L'organisation de défense des droits de l'homme Amnesty International a accusé lundi le groupe minier de l'homme d'affaires belge George Forrest de complicité dans des centaines d'expulsions forcées en 2009 dans le sud-est de la République démocratique du Congo, ce que dément cette entreprise.
Il existe maintenant des preuves accablantes et irréfutables qui montrent que ces expulsions forcées ont effectivement eu lieu, en dépit de ce qu'affirme le groupe Forrest International depuis des années, écrit l'ONG dans un communiqué.
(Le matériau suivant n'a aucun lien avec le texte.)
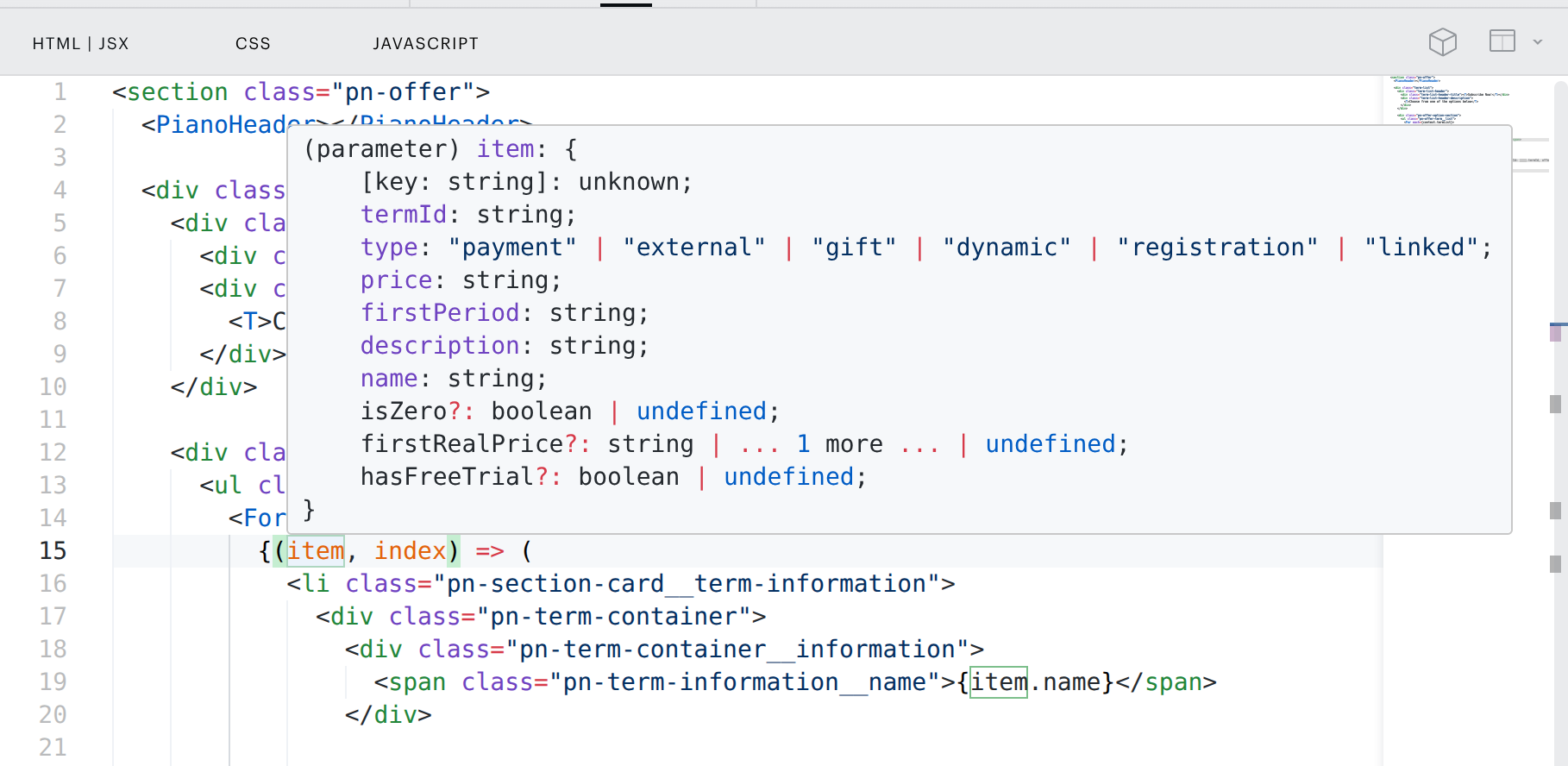Click line number 15 in gutter

pos(53,550)
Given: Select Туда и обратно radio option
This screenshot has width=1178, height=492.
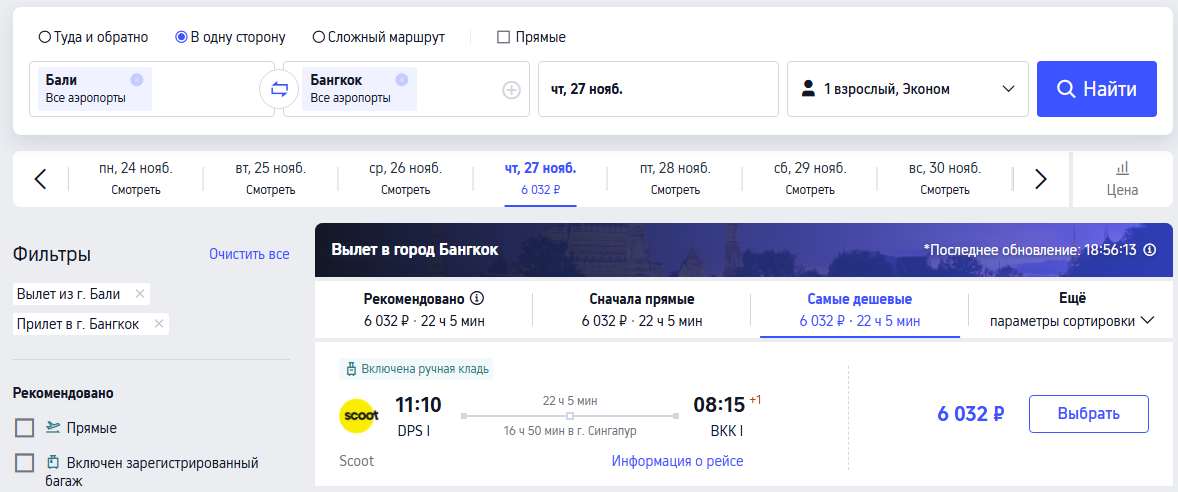Looking at the screenshot, I should pos(94,37).
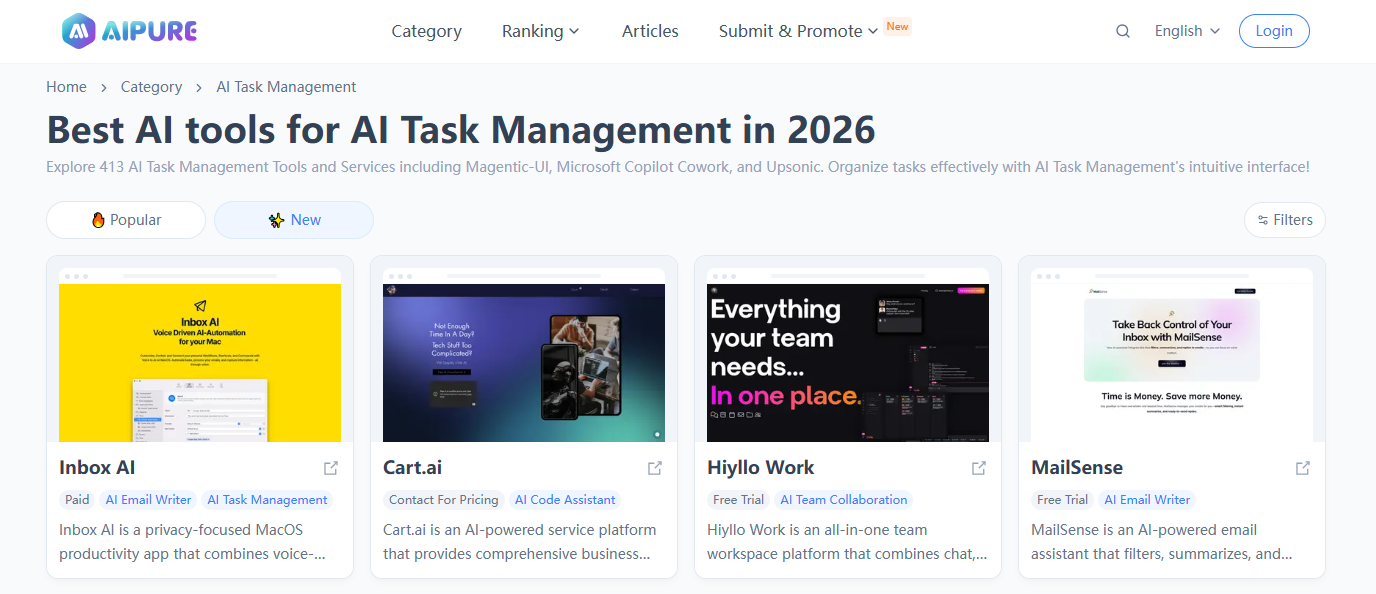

Parmi ces preuves, l'ONG cite notamment des photos satellitaires.
Selon Amnesty, des bulldozers de l'Entreprise générale Malta Forrest (EGMF), filiale de Groupe Forrest International (GFI), ont rasé plusieurs centaines d'habitations qui appartenaient à des creuseurs artisanaux à Kawama, non loin de Lubumbashi, deuxième ville du pays et capitale de la province minière du Katanga, poumon économique de la RDC.
Les creuseurs artisanaux, qui sont légion au Katanga, sont des mineurs indépendants qui exploitent illégalement des mines, mais dont la présence est généralement tolérée par les autorités locales.
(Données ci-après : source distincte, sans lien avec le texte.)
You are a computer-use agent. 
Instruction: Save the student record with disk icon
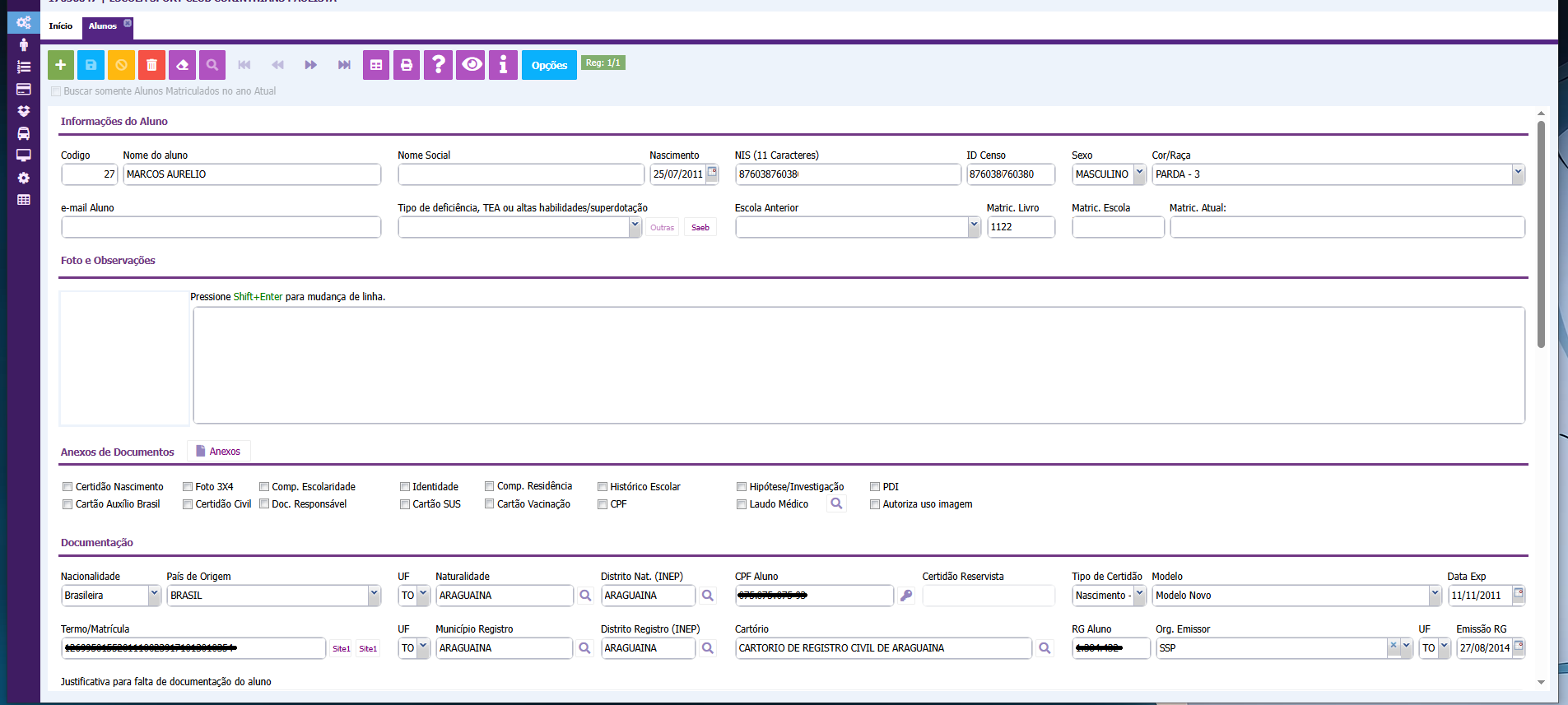coord(91,65)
L'ONG précise que les destructions se sont déroulées au cours d'une opération policière demandée par EGMF pour chasser les creuseurs, accusés de vol de minerais près de la mine de Luiswishi. A l'époque, EGMF exploitait cette mine par le biais d'une société commune créée avec Gécamines, la société minière publique congolaise.
Selon Amnesty, des centaines d'expulsions se sont déroulées du 24 au 25 novembre 2009. Des commerces et des maisons en dur, d'où des agents de police armés ont chassé des villageois, y compris des enfants, ont été détruites.
Cette affaire a été étouffée par les autorités congolaises. L'Etat a failli à ses obligations envers son peuple, en ne traduisant personne en justice à la suite de ces expulsions forcées et en ne veillant pas à ce que des indemnisations soient versées, dénonce le communiqué de l'ONG.
Dans une lettre adressée à l'ONG, Malta David Forrest, directeur général de GFI, accuse Amnesty International d'acharnement et affirme que son groupe n'a aucune responsabilité directe ou indirecte dans ce qui s'est passé.
Les événements de novembre 2009 à Kawama sont regrettables et inadmissibles mais ne sont pas le fait du Groupe Forrest, écrit GFI dans un communiqué publié en réaction aux accusations d'Amnesty International, estimant que l'ONG n'amène aucun nouvel élément probant dans ce dossier.
Selon l'entreprise, les destructions ont été décidées par la police et les autorités congolaises et les deux véhicules du groupe ayant permis ces destructions ont été réquisitionnés par les forces de l'ordre.